That a fair price cannot be obtained by sale in the ordinary way, and in the present depressed state of agricultural industry, is well known. Lands in this State will now sell for more than a third or fourth of what they would have brought a few years ago, perhaps at the very time of the contraction of the debts for which they are now to be sold. The low price in foreign markets, for a series of years past, of agricultural produce, of wheat generally, of tobacco most commonly, and the accumulation of duties on the articles of consumption not produced within our State, not only disable the farmer or planter from adding to his farm by purchase, but reduces him to sell his own, and remove to the western country, glutting the market he leaves, while he lessens the number of bidders. To be protected against this sacrifice is the object of the present application, and whether the applicant has any particular claim to this protection, is the present question.

Here the answer must be left to others. It is not for me to give it. I may, however, more readily than others, suggest the offices in which I have served. I came of age in 1764, and was soon put into the nomination of justice of the county in which I live, and at the first election following I became one of its representatives in the Legislature.

I was thence sent to the old Congress.

Then employed two years with Mr. Pendleton and Mr. Wythe, on the revisal and reduction to a single code of the whole body of the British statutes, the acts of our Assembly, and certain parts of the common law.

Then elected Governor.

Next to the Legislature, and to Congress again.

Sent to Europe as Minister Plenipotentiary.

Appointed Secretary of State to the new government.

Elected Vice-President, and

President. And lastly, a Visitor and Rector of the University. In these different offices, with scarcely any interval between them, I have been in the public service now sixty-one years; and during the far greater part of the time, in foreign countries or in other States. Every one knows how inevitably a Virginia estate goes to ruin, when the owner is so far distant as to be unable to pay attention to it himself; and the more especially, when the line of his employment is of a character to abstract and alienate his mind entirely from the knowledge necessary to good, and even to saving management.

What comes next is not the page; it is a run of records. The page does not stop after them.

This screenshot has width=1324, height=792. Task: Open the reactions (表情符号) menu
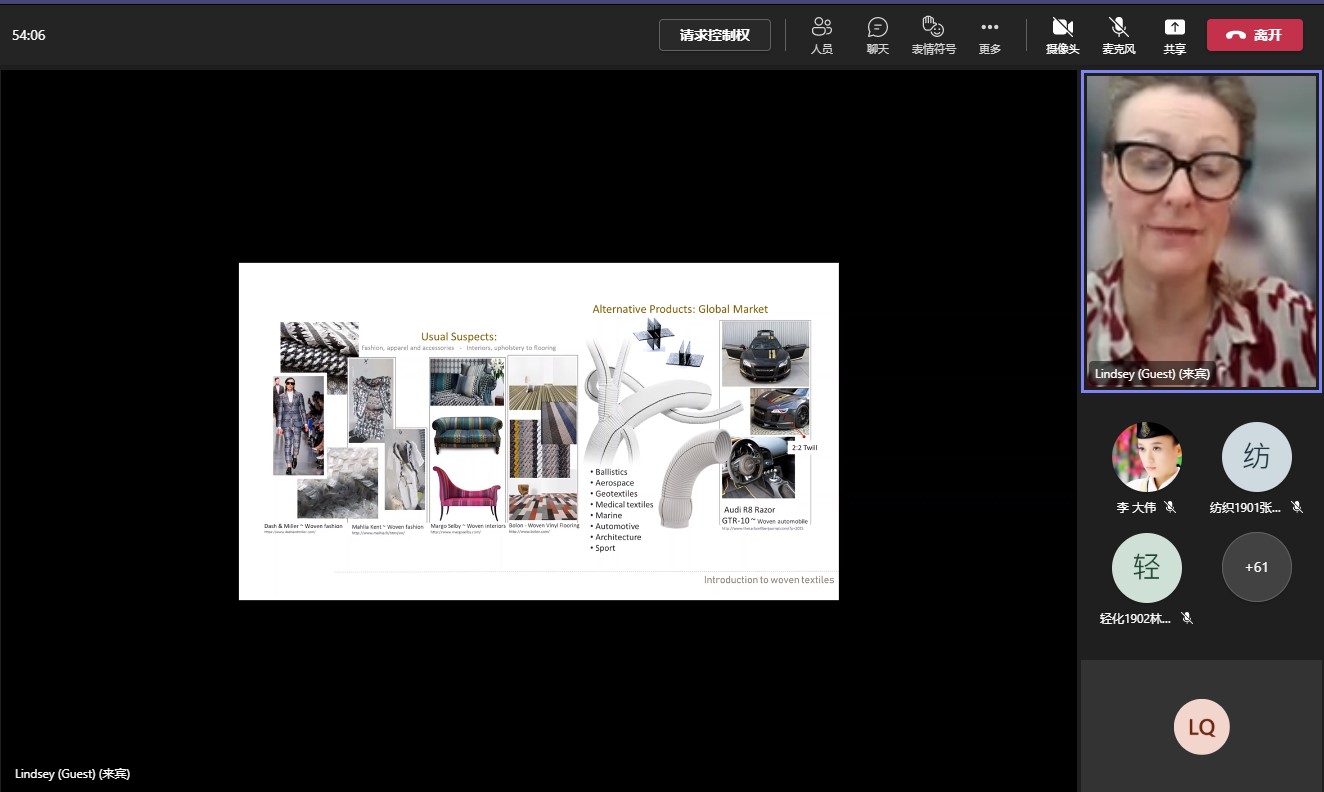tap(932, 35)
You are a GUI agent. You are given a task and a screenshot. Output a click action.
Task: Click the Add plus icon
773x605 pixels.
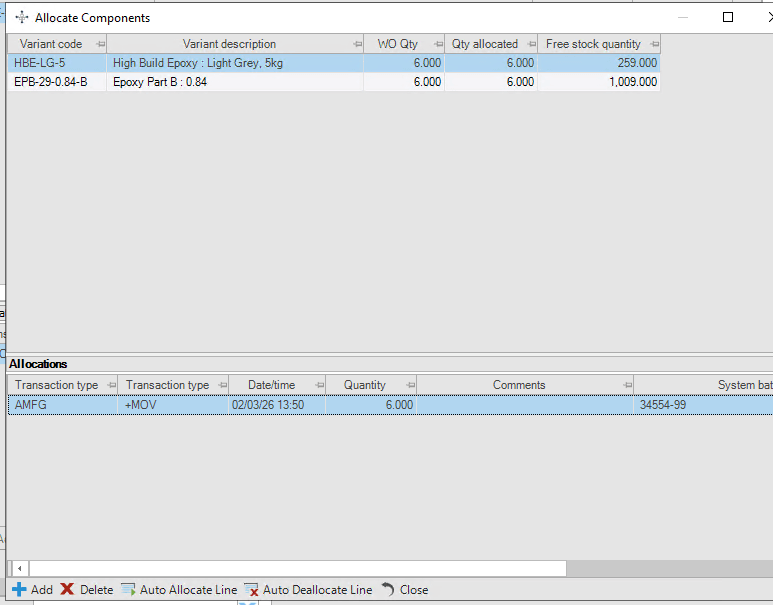[x=19, y=589]
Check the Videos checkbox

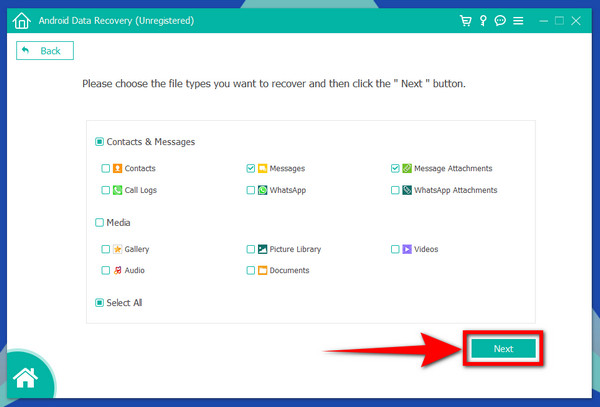pos(395,249)
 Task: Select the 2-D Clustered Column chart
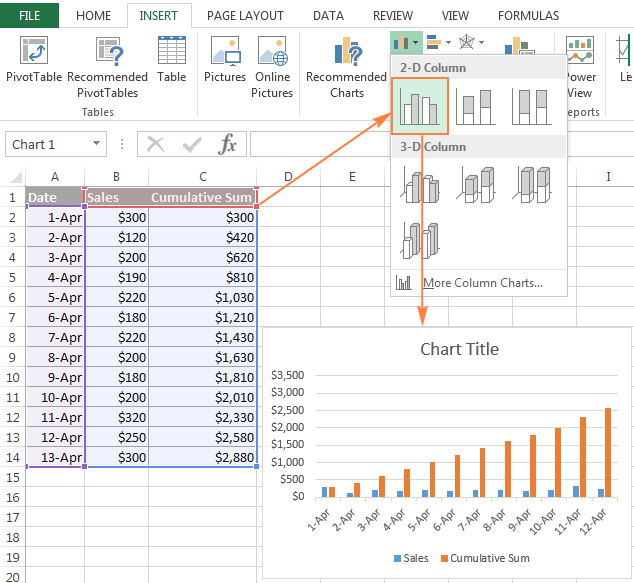(420, 106)
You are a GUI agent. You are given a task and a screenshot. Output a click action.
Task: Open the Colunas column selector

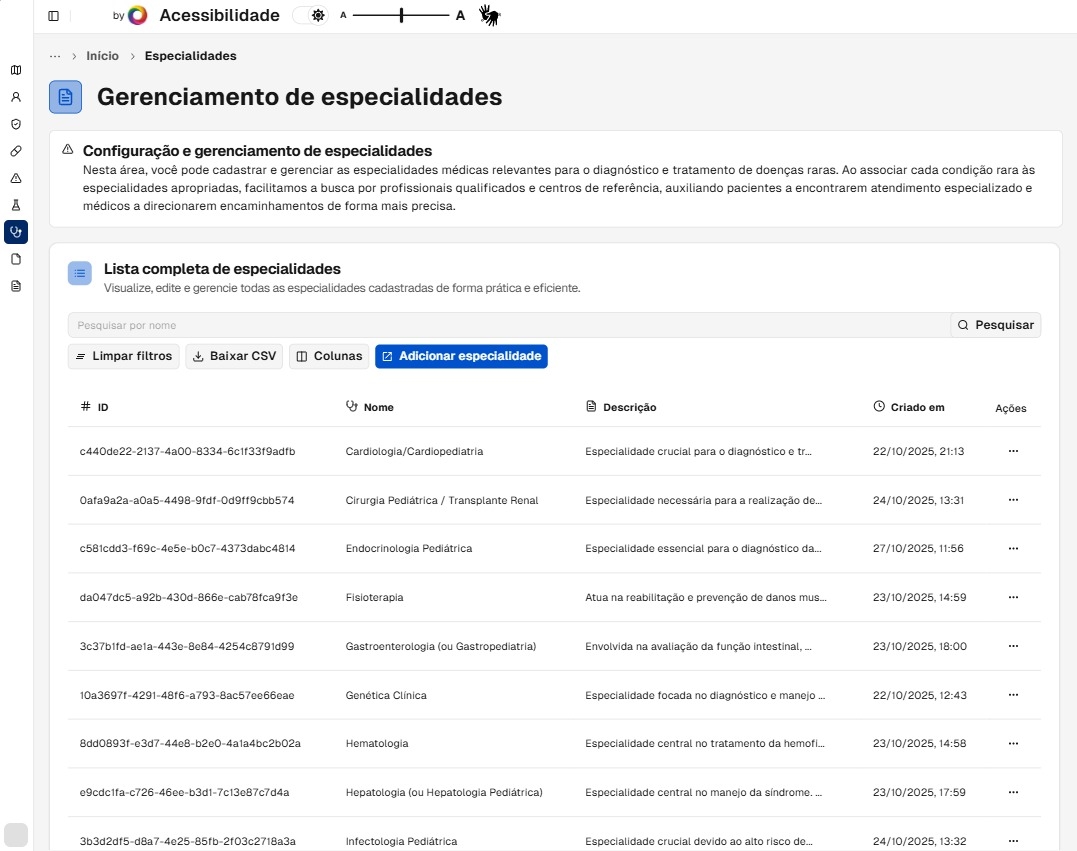[x=329, y=356]
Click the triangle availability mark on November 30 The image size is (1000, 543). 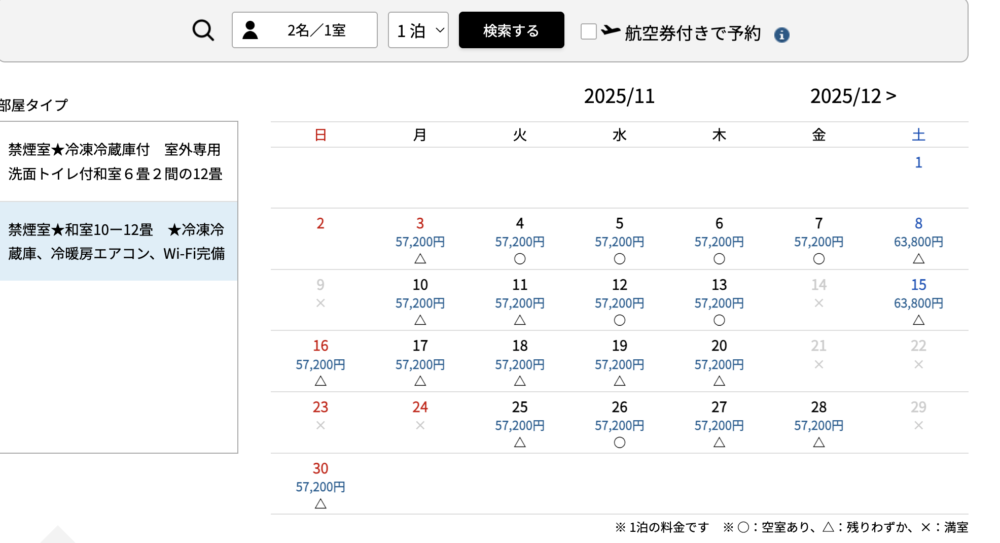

If it were thought worth while to specify any particular services rendered, I would refer to the specification of them made by the Legislature itself in their Farewell Address, on my retiring from the Presidency, February, 1809. [This will be found in 2 Pleasant's Collection, page 144.] There is one, however, not therein specified, the most important in its consequences, of any transaction in any portion of my life; to wit, the head I personally made against the federal principles and proceedings, during the administration of Mr. Adams. Their usurpations and violations of the constitution at that period, and their majority in both Houses of Congress, were so great, so decided, and so daring, that after combating their aggressions, inch by inch, without being able in the least to check their career, the republican leaders thought it would be best for them to give up their useless efforts there, go home, get into their respective Legislatures, embody whatever of resistance they could be formed into, and if ineffectual, to perish there as in the last ditch. All, therefore, retired, leaving Mr. Gallatin alone in the House of Representatives, and myself in the Senate, where I then presided as Vice-President. Remaining at our posts, and bidding defiance to the brow beatings and insults by which they endeavored to drive us off also, we kept the mass of republicans in phalanx together, until the Legislature could be brought up to the charge; and nothing on earth is more certain, than that if myself particularly, placed by my office of Vice-President at the head of the republicans, had given way and withdrawn from my post, the republicans throughout the Union would have given up in despair, and the cause would have been lost forever. By holding on, we obtained time for the Legislature to come up with their weight; and those of Virginia and Kentucky particularly, but more especially the former, by their celebrated resolutions, saved the constitution at its last gasp. No person who was not a witness of the scenes of that gloomy period, can form any idea of the afflicting persecutions and personal indignities we had to brook. They saved our country however. The spirits of the people were so much subdued and reduced to despair by the X Y Z imposture, and other stratagems and machinations, that they would have sunk into apathy and monarchy, as the only form of government which could maintain itself.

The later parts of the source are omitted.